Danıştay 10. Daire, Esas No: 2020/3277, Karar No: 2020/6864

Danıştay 10. Daire Başkanlığı 2020/3277 E. , 2020/6864 K.

    “İçtihat Metni”

    T.C.
    D A N I Ş T A Y
    ONUNCU DAİRE
    Esas No : 2020/3277
    Karar No : 2020/6864

    DAVACILAR : 1- …

    13- …
    VEKİLİ : Av. …
    DAVALI : … Bakanlığı
    VEKİLİ : Hukuk Müşaviri Av. …

    DAVANIN KONUSU : 07/10/2016 tarih ve 29850 sayılı Resmî Gazete’de yayımlanan Gümrük Yönetmeliğinde Değişiklik Yapılmasına Dair Yönetmeliğin 32. maddesinin birinci fıkrasının (g) ve (ğ) bentleri ile 34. ve 40. maddelerinin iptali istenilmektedir.

    DAVACILARIN İDDİALARI : Davacılar tarafından, Gümrük Kanunu’nun 227. ve 228. maddelerinde gümrük müşaviri ve gümrük müşavir yardımcısı olma şartları düzenlenirken, yeni getirilen Geçici 5. madde ile eğitim şartı hariç tutularak diğer şartları taşıyan ve gümrük komisyoncusu karnesine sahip kişilerin gümrük müşaviri olmasına imkan tanıyan istisnaî bir hüküm konulduğu, kendilerinin de bu istisnaî hüküm sayesinde mesleklerine devam edebilen kişiler olduğu, ancak şimdi dava konusu bu düzenleme ile mağdur olacakları, yetkilendirilmiş gümrük müşaviri olmak için öncelikle gümrük müşaviri olmak gerektiği, bu itibarla aynı şartlarla yetkilendirilmiş gümrük müşaviri olmuş kişiler arasında geriye dönük olarak ayrım yapıldığı ve bu durumun eşitlik ilkesine aykırılık teşkil ettiği, ayrıca yetkilendirilmiş gümrük müşaviri belgelerini almış olduklarından kazanılmış haklarının bulunduğu, dava konusu Yönetmeliğin 34. maddesi ile yapılan değişikliğin, cezaların şahsiliği ilkesine ve hukuka aykırı olduğu ileri sürülmüştür.

■ Veri kesiti ■

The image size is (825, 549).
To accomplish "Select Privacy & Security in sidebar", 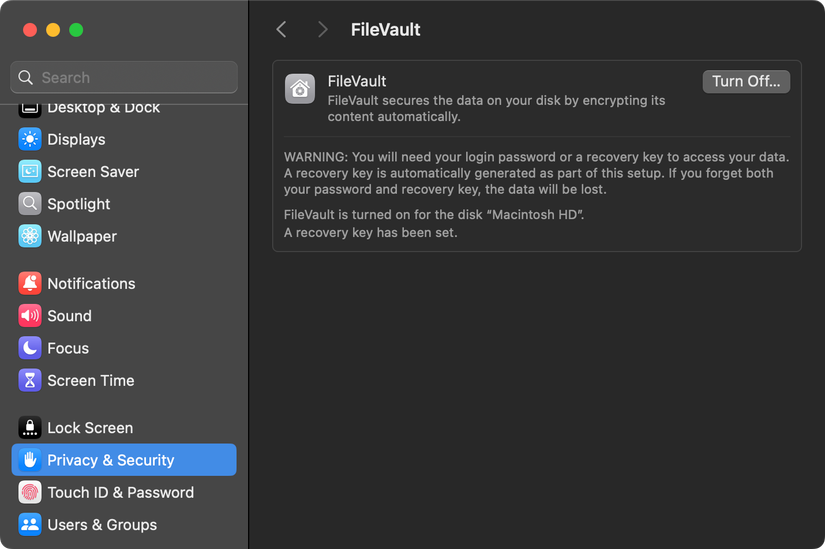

■ Görevler ■
1. Karar metnine göre dava konusu Yönetmelik hangi tarih ve sayılı Resmî Gazete'de yayımlanmıştır?
2. Karar metninde "DAVANIN KONUSU : 07/10/2016" ile "maddelerinin iptali istenilmektedir." arasındaki kısmı (her ikisi dahil) yeniden yazın ve "birinci" ifadesini "ikinci" ile değiştirin.

■ Beklenen cevaplar ■
1. 07/10/2016 tarih ve 29850 sayılı Resmî Gazete'de yayımlanmıştır.

2.
DAVANIN KONUSU : 07/10/2016 tarih ve 29850 sayılı Resmî Gazete’de yayımlanan Gümrük Yönetmeliğinde Değişiklik Yapılmasına Dair Yönetmeliğin 32. maddesinin ikinci fıkrasının (g) ve (ğ) bentleri ile 34. ve 40. maddelerinin iptali istenilmektedir.